The Sea Around Us is an international research initiative at the University of British Columbia, which acts as a critical resource to assess the impact of fisheries on marine environments. SAU has been collecting fisheries-related information from every maritime country since 1950. The data is viewed by government subsidiaries, marine biodiversity and is available on their website. Since the data presented through the website is vast and complex, when large database queries are made, or multi-dimensional charts are rendered, the website may slow down or become unavailable. Moreover, the Sea Around Us database team also needs to take care of the customized data requests sent by scientific colleagues, members of the conservation community, NGOs, and other researchers. Sea Around Us seeks to improve data access, avoid time delays, and provide a better user experience to enhance meaningful analysis and research, broadening the impact of this valuable dataset.

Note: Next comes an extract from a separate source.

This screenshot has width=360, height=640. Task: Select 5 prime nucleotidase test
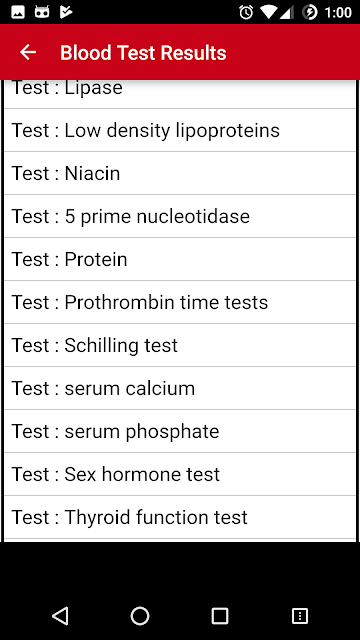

To improve the access and enhance the research done using the Sea Around Us website, UBC Cloud Innovation Center is able to provide a solution that offers a new way to interact with and derive insights from the SAU dataset by leveraging AWS services and Jupyter notebooks in a server-less fashion. The proposed solution involves AWS services such as Amazon Relational Database Service (RDS), AWS Glue, Amazon Athena, Amazon Simple Storage Service (S3), and Amazon CloudFront to generate and access a subset of SAU data for further analysis. Generation of subset data is done only once or twice a year or when there is a change in data. On a day-to-day basis, this subset of data in S3 is loaded into Jupyter notebooks (via CloudFront) for further analysis and visualizations. This enables power users and analysts to perform data analysis or create custom visualizations as needed within the notebook itself, reducing and potentially replacing the need of using the SAU for obtaining analytical information. Monitoring the solution utilization can be done via CloudFront statistics. Logs set up for the distribution can be used to monitor and analyze popular objects, usage by location, and to track the trends in requests and data transfer.

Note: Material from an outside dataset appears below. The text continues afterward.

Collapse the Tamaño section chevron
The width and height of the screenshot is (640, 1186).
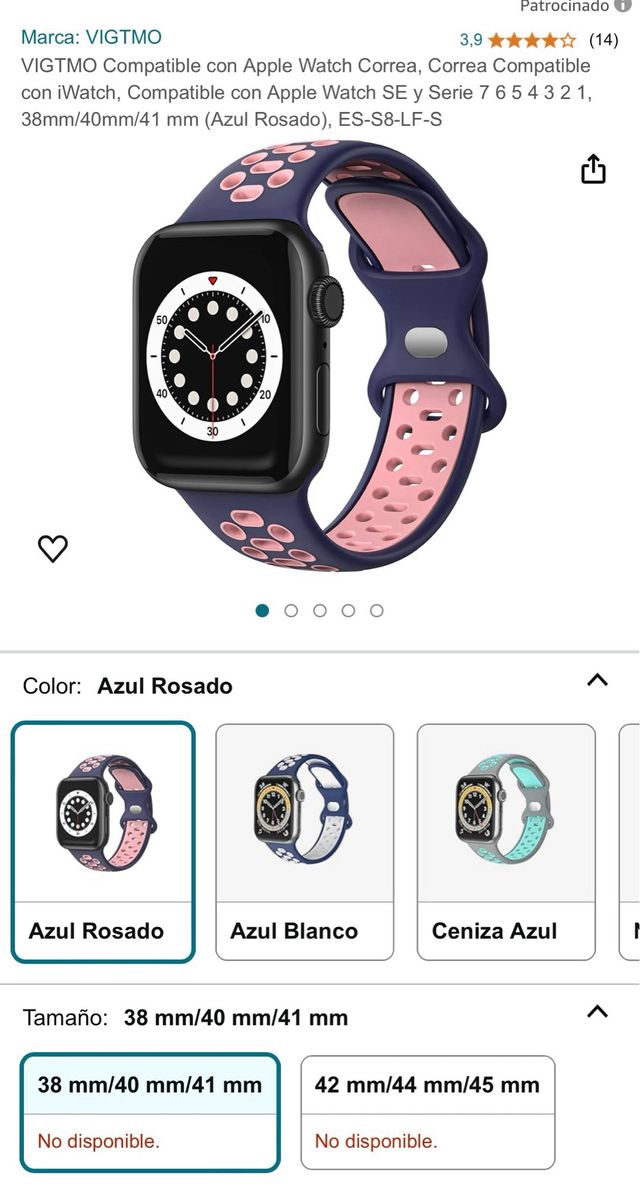598,1011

As seen in the architecture diagram below, the first part of the workflow involves exporting the snapshot of the Sea Around Us PostgreSQL database (filtered to only the necessary tables) to S3. Then the metadata of this data is captured with the help of Glue crawlers. The data in S3 is now ready to be queried from Athena in a server-less fashion. When the queries are run on Athena, CSV files are automatically generated in relevant folders on S3. This is the subset of SAU data highlighted in the architecture diagram below, and this subset of data includes aggregated results from SQL queries for example. In the second part of the workflow (the day-to-day scenario), an analyst or a power user can load this subset of SAU data in S3 (via CloudFront) into Jupyter notebooks in any environment for further analysis and visualizations - generating insights from data.

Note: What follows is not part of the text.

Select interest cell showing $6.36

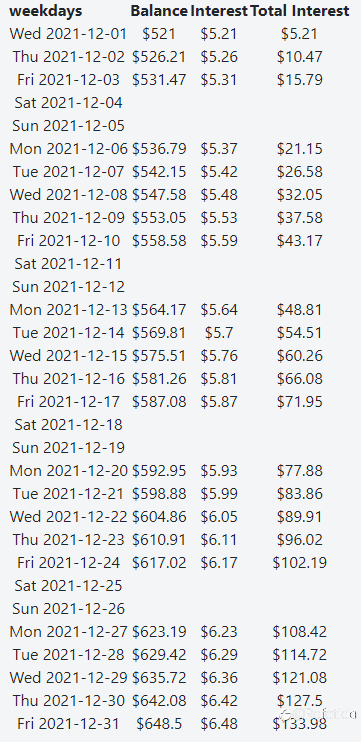[219, 677]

The solution enables researchers and analysts to perform data analysis or create custom visualizations as needed within the notebook itself, reducing and potentially replacing the need of using the SAU’s website for obtaining analytical information. More importantly, this solution has the potential of offloading 80% of customized data requests ( 8 customized data requests per month) from the Sea Around Us database team. Such requests usually come from scientific colleagues, members of the conservation community both national and international (for example, World Wildlife Fund and NGOs involved in SDG 14 Life Below Water), graduate students, and other researchers.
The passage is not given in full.